El portal Pulzo reveló que el presidente Abelardo de la Espriella evalúa la llegada de dos generales en retiro a su gobierno. El medio presenta la información como un posible 'as bajo la manga' del nuevo Ejecutivo, sin detallar aún los nombres ni los cargos específicos que ocuparían los uniformados.
La noticia se conoce en un momento clave para la administración, que apenas empieza a consolidar su gabinete. El nombramiento de militares retirados es una práctica frecuente en Colombia, donde ex comandantes de las Fuerzas Militares y la Policía suelen asumir tareas en ministerios, agencias de seguridad y gobernaciones.
Desde el regreso de la democracia plena en 1958, distintos gobiernos han convocado a generales en retiro para asesorías, embajadas y direcciones de entidades como la Unidad Nacional de Protección o la Agencia Nacional de Seguridad. La llegada de uniformados retirados al gabinete responde, por lo general, a la necesidad de experiencia operativa en temas de orden público y defensa.

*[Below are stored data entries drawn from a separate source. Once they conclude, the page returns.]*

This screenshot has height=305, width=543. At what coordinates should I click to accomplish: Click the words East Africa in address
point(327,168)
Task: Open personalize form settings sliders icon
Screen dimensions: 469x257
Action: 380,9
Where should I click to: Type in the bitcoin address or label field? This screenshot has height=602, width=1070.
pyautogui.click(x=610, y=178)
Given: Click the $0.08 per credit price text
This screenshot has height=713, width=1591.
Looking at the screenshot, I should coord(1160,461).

El extracto difundido por Pulzo menciona también tensiones en el Congreso como parte del contexto político del nuevo gobierno. Las relaciones entre el Ejecutivo y el Legislativo suelen ponerse a prueba en los primeros meses de mandato, cuando se discuten reformas, presupuestos y nombramientos que requieren aprobación parlamentaria.
Para los ciudadanos, la posible llegada de generales en retiro al gobierno tiene implicaciones directas. Las carteras de Defensa y del Interior, así como las entidades de seguridad, manejan recursos públicos, dirigen operativos y definen políticas que afectan la vida cotidiana de millones de colombianos en zonas urbanas y rurales.

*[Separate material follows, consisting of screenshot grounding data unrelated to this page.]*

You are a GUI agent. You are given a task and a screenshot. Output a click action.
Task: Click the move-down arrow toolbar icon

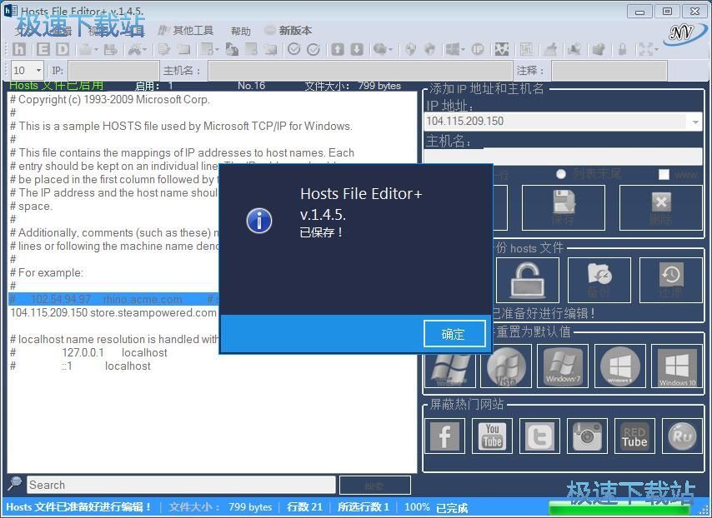coord(357,49)
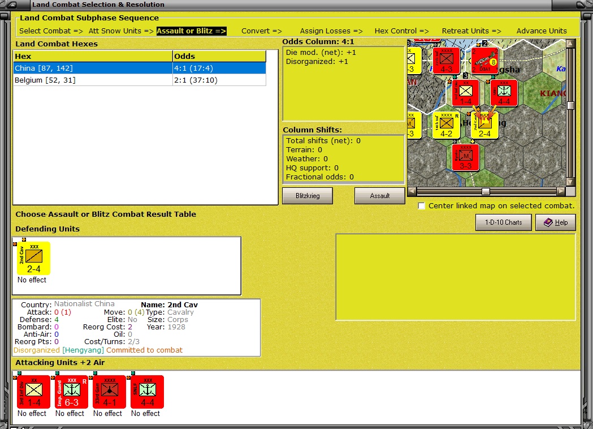Enable Center linked map on selected combat
Screen dimensions: 593x429
[x=421, y=206]
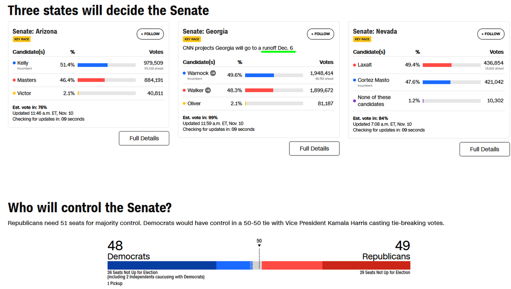Click the dark red Republicans seats bar segment
511x289 pixels.
(366, 265)
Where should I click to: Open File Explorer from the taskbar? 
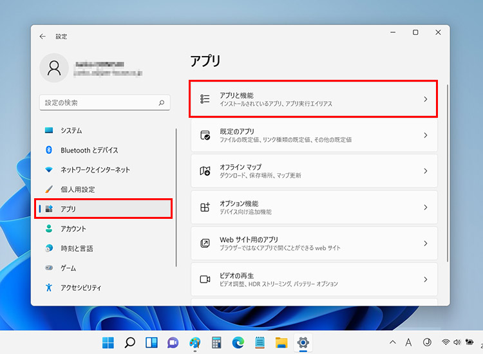point(281,342)
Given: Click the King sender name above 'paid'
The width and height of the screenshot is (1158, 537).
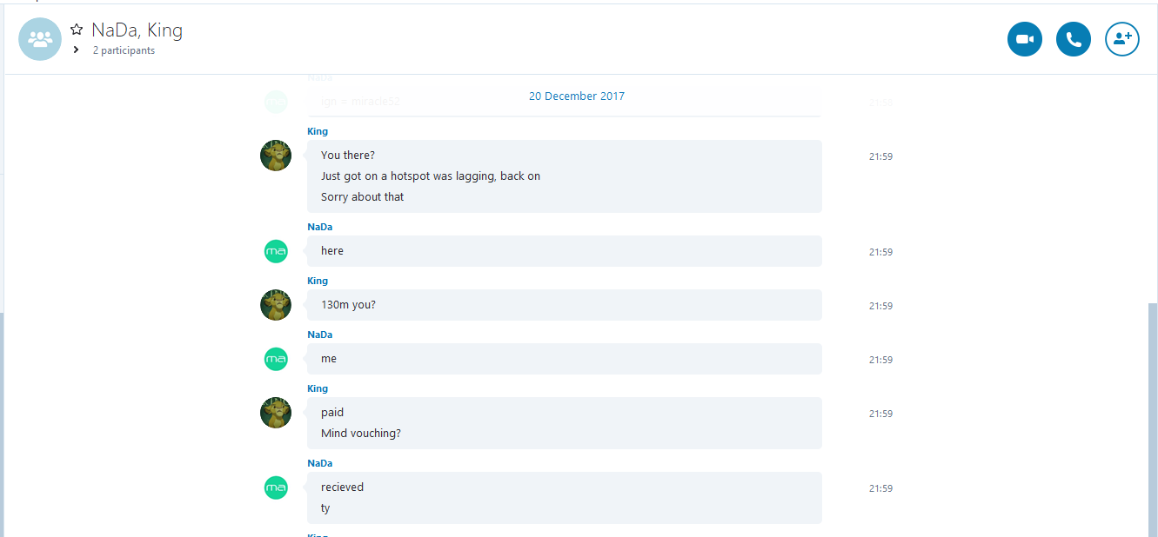Looking at the screenshot, I should 318,388.
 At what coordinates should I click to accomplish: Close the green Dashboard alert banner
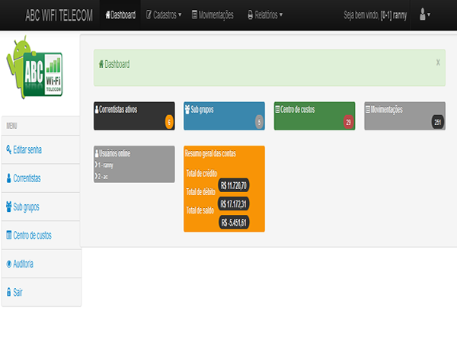[x=438, y=63]
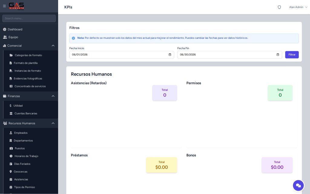310x194 pixels.
Task: Click the Geocercas location pin icon
Action: pos(11,172)
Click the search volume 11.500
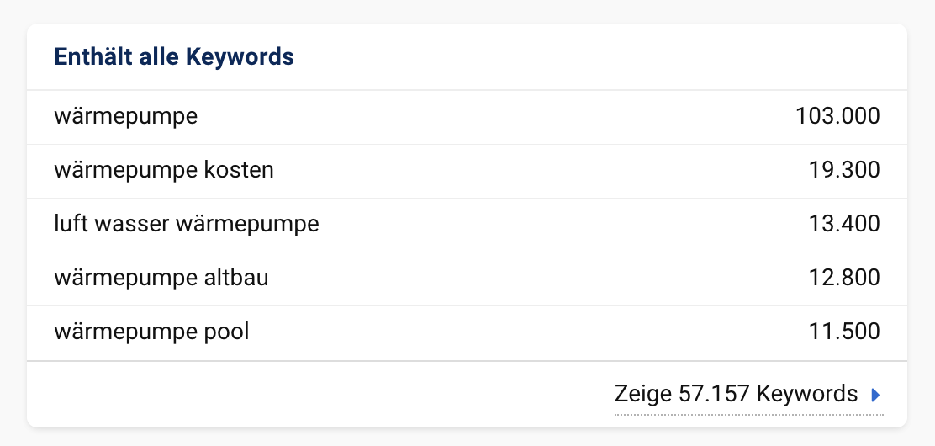This screenshot has width=935, height=446. 844,331
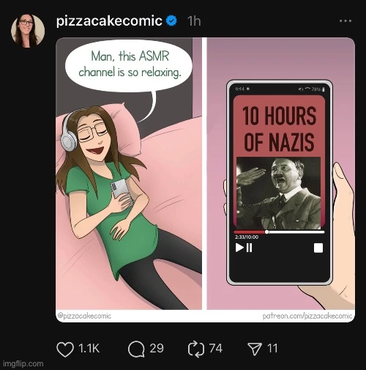
Task: View the 74 reposts count
Action: [216, 348]
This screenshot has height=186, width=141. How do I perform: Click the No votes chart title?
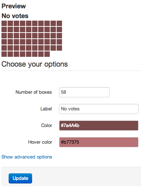click(15, 16)
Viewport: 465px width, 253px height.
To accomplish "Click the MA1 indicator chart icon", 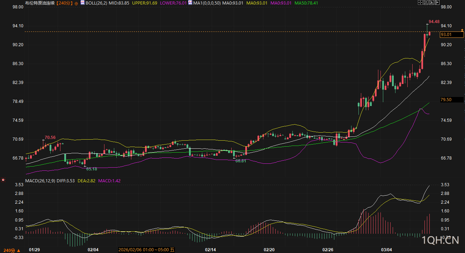I will [190, 3].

Los críticos de vincular uniformados en retiro al Ejecutivo suelen advertir sobre el riesgo de politización de la fuerza pública. Los defensores de la práctica argumentan que la experiencia militar aporta conocimiento técnico en escenarios de conflicto y criminalidad. El debate queda abierto en la opinión pública mientras no se oficialicen los nombramientos.
Pulzo también anticipa 'más detalles del poder' en próximas publicaciones, lo que sugiere que la información sobre el gabinete se ampliará en los siguientes días. Hasta ahora, el reporte se limita a mencionar que se trata de dos generales retirados sin precisar si pertenecen al Ejército, la Armada, la Fuerza Aérea o la Policía.
La expectativa ahora gira en torno a tres puntos: la identidad de los oficiales, el cargo que asumirían y la reacción del Congreso. El nuevo gobierno necesitará articular su equipo de seguridad y defender esas decisiones ante la opinión pública y los partidos políticos en las próximas semanas.